La Chine pourrait devenir le principal fournisseur asiatique d’essence vers la Russie si cette dernière supprime ses droits d’importation, selon des analystes et des négociants régionaux. Cette décision renforcerait la pression sur l’offre régionale en essence, alors que d’autres fournisseurs d’Asie, notamment Singapour et la Corée du Sud, se tiennent à distance en raison des risques liés aux sanctions.
Selon des recommandations adressées par le vice-premier ministre russe, Alexander Novak, Moscou envisage de supprimer le droit de douane de 5 % sur les importations d’essence provenant de Chine, de Singapour et de Corée du Sud, et de permettre l’utilisation d’additifs moins coûteux afin de pallier une pénurie croissante de carburant. Ces tensions sur le marché intérieur sont alimentées par des stocks bas chez les distributeurs indépendants et les attaques de drones ukrainiens sur les raffineries russes.
Une logistique tournée vers l’Extrême-Orient
Les livraisons seraient probablement orientées vers l’Extrême-Orient russe afin d’éviter les attaques sur les infrastructures maritimes en mer Noire. Le transport vers l’ouest de la Russie par voie ferroviaire reste onéreux, limitant les marges à l’exportation, en particulier dans un contexte de prix intérieurs de l’essence maintenus à des niveaux bas.
Un expert basé à Pékin a indiqué que les entreprises chinoises seraient les mieux placées pour surmonter les barrières liées aux paiements, grâce aux relations commerciales bilatérales existantes et à la disponibilité d’institutions bancaires locales capables de traiter ces transactions en contournant les systèmes financiers occidentaux.
Une dynamique économique contraignante
La Chine n’a pas exporté d’essence vers la Russie depuis plus de dix ans, en raison de l’autosuffisance historique de Moscou en produits pétroliers raffinés. Toutefois, selon les données douanières chinoises, la valeur des exportations globales vers la Russie a atteint $64.77bn sur les huit premiers mois de 2025, soit une baisse de 9.7 % par rapport à la même période en 2024, dans un contexte de sanctions renforcées.

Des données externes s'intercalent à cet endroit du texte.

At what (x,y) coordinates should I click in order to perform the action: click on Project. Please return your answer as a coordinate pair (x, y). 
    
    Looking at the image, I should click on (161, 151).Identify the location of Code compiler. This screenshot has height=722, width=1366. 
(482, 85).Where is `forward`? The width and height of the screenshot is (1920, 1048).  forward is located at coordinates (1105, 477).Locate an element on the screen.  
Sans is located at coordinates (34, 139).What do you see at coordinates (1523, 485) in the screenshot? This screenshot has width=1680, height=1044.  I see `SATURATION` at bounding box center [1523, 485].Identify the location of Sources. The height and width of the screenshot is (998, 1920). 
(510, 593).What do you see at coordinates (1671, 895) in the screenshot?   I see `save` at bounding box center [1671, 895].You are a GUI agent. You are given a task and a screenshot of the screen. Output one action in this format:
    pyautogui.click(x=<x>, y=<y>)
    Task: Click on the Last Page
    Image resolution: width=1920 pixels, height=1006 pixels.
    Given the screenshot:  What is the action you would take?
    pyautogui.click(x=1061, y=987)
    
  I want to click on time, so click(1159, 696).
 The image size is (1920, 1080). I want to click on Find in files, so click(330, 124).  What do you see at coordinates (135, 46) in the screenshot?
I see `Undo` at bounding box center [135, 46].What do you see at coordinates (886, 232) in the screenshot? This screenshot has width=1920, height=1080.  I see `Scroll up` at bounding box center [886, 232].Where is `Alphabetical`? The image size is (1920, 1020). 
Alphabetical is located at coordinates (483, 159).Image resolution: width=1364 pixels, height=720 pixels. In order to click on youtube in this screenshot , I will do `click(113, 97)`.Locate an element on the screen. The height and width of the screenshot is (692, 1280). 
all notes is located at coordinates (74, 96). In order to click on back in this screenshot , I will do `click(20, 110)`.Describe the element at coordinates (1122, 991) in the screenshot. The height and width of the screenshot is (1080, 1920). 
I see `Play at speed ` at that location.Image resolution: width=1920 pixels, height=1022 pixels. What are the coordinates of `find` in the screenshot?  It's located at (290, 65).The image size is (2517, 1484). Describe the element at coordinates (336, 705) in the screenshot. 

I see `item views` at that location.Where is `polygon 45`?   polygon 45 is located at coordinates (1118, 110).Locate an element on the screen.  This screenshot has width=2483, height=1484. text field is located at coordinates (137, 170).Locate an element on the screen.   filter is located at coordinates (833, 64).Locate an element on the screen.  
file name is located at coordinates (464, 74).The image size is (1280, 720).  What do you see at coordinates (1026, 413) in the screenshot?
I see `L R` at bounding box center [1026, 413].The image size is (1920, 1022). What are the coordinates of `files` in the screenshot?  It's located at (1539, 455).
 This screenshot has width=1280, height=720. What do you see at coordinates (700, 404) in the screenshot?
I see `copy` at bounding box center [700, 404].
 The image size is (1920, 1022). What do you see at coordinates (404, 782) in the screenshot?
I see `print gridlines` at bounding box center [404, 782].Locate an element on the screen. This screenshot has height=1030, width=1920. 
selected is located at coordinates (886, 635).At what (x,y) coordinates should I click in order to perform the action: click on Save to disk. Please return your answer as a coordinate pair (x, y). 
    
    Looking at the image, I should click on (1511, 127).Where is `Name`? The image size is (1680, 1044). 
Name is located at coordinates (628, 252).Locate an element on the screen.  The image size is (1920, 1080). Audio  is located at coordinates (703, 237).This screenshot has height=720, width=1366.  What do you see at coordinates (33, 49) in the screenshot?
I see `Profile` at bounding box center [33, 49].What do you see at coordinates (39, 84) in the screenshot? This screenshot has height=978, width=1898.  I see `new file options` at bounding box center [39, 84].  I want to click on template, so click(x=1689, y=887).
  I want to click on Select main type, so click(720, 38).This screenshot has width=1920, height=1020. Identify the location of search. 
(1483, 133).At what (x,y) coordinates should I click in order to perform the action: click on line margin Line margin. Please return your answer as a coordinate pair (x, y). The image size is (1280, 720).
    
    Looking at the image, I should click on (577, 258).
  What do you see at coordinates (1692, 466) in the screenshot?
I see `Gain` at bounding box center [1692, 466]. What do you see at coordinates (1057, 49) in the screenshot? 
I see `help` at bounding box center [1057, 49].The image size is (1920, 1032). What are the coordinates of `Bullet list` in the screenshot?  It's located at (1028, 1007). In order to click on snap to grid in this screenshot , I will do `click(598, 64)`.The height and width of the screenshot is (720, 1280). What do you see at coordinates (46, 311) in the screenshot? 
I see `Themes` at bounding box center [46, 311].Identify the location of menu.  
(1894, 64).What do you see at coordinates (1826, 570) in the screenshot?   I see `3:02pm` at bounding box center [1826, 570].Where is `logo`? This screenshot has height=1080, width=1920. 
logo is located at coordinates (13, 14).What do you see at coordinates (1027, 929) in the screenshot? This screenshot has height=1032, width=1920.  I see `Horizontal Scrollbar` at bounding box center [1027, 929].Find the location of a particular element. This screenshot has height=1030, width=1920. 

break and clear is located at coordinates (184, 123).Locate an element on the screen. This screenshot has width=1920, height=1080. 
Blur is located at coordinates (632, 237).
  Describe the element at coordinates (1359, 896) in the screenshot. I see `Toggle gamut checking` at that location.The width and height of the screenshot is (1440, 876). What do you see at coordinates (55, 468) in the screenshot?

Singapour et la Corée du Sud restent en retrait, les institutions financières des deux pays refusant d’exécuter des paiements vers la Russie en raison des risques juridiques et réglementaires. Un négociant basé à Singapour a affirmé que même en présence de documents de conformité exhaustifs, les banques rechignent à accepter les fonds russes, par crainte d’une inclusion sur les listes de sanctions.
Effets attendus sur le marché asiatique
Les analystes d’Energy Aspects estiment qu’un accroissement des flux d’essence entre l’Asie et la Russie soutiendrait les marges de raffinage de l’Extrême-Orient, et pourrait élargir l’écart est-ouest en renforçant la demande en Afrique de l’Est et au Moyen-Orient pour les cargaisons de l’Atlantique.
La capacité de la Chine à répondre à cette demande reste toutefois limitée par son système de quotas d’exportation de carburants raffinés. Pour 2025, les volumes autorisés s’élèveraient à environ 40.77 millions de tonnes, sans perspective d’augmentation selon les acteurs du marché. Les exportations d’essence chinoise ont été estimées à environ 600 000 tonnes en septembre, un volume similaire étant prévu pour octobre.
Selon Alexander Novak, si les droits d’importation sont levés, la Russie pourrait recevoir mensuellement jusqu’à 350 000 tonnes supplémentaires d’essence et 100 000 tonnes de diesel. Le crack 92 RON FOB Singapour-Dubaï s’est établi à $9/baril en septembre, en hausse par rapport aux $8.17/baril enregistrés en août.